# TASK TO CARRY OUT
Which lines below hold the word "computer"? Copy all of them.

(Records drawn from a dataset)
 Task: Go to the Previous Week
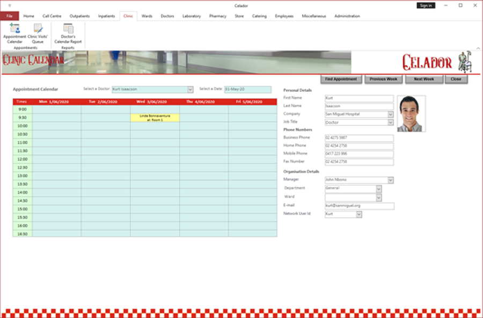(x=383, y=78)
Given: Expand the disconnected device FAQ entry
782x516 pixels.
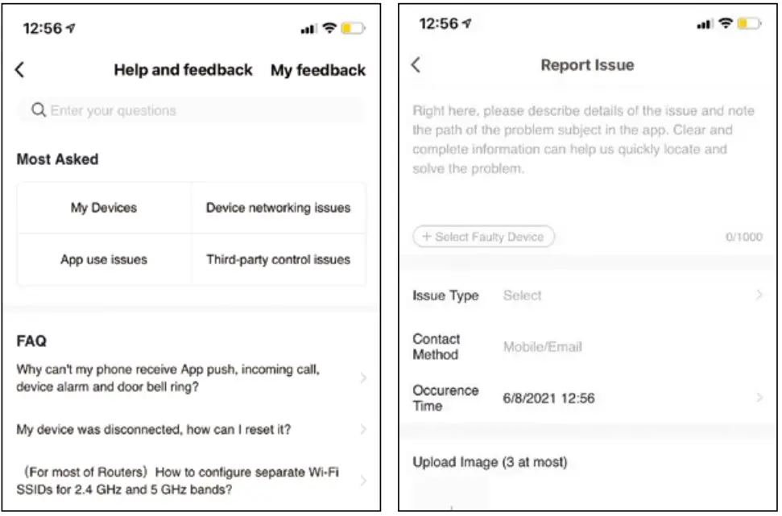Looking at the screenshot, I should (189, 429).
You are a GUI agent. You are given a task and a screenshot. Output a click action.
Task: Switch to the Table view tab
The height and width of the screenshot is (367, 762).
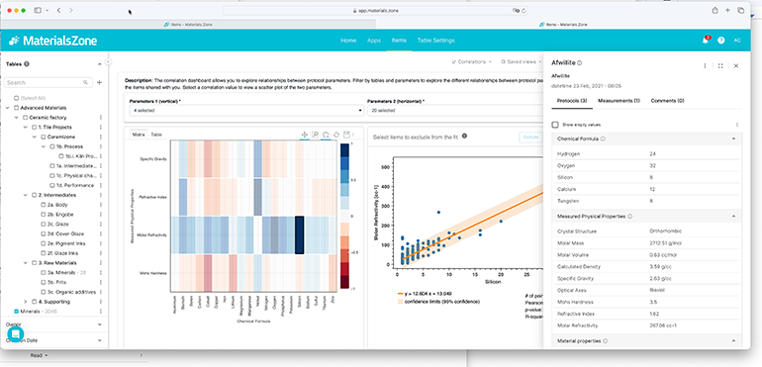point(156,135)
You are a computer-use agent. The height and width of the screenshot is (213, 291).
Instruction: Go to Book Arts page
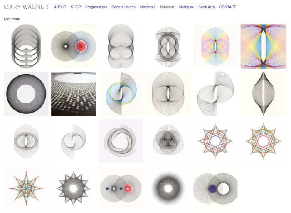click(x=207, y=7)
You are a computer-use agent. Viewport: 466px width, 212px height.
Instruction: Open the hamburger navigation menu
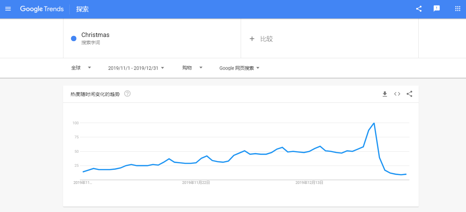point(8,9)
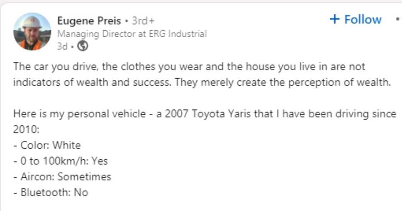The width and height of the screenshot is (402, 211).
Task: Click the "Aircon: Sometimes" line
Action: tap(62, 177)
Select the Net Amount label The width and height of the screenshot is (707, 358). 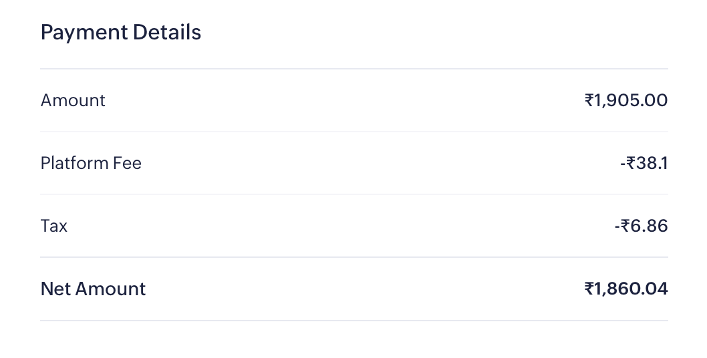click(93, 289)
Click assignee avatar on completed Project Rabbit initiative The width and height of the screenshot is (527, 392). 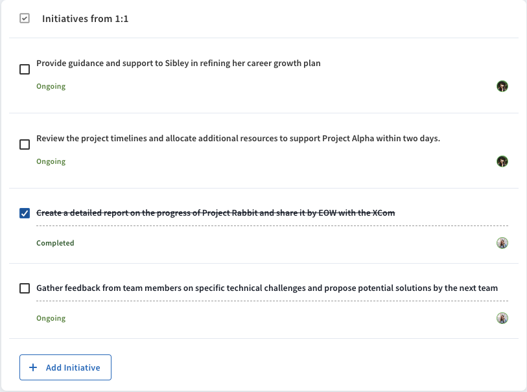(502, 243)
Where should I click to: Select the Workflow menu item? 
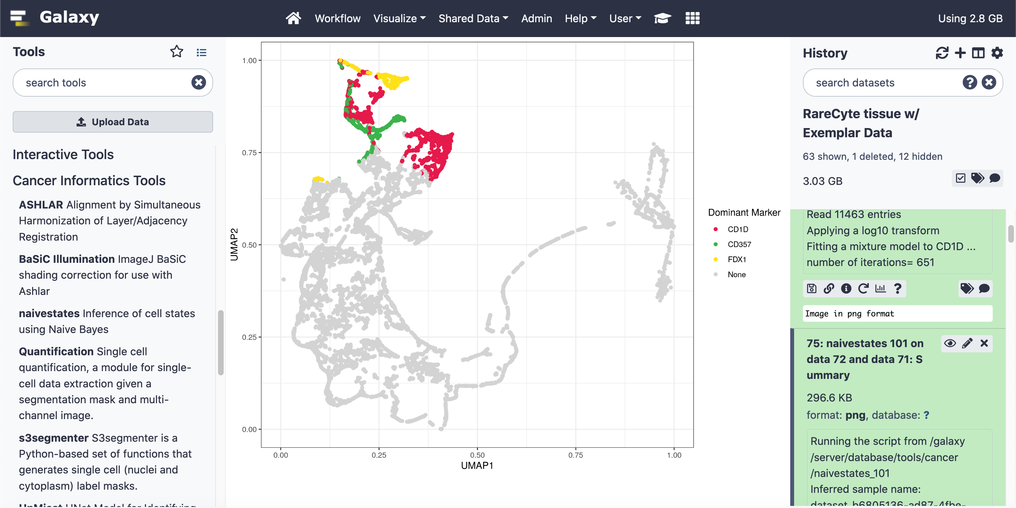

# RESULT OF THIS EXERCISE
You are a computer-use agent. The height and width of the screenshot is (213, 291).
You are a computer-use agent. Viewport: 466px width, 212px height.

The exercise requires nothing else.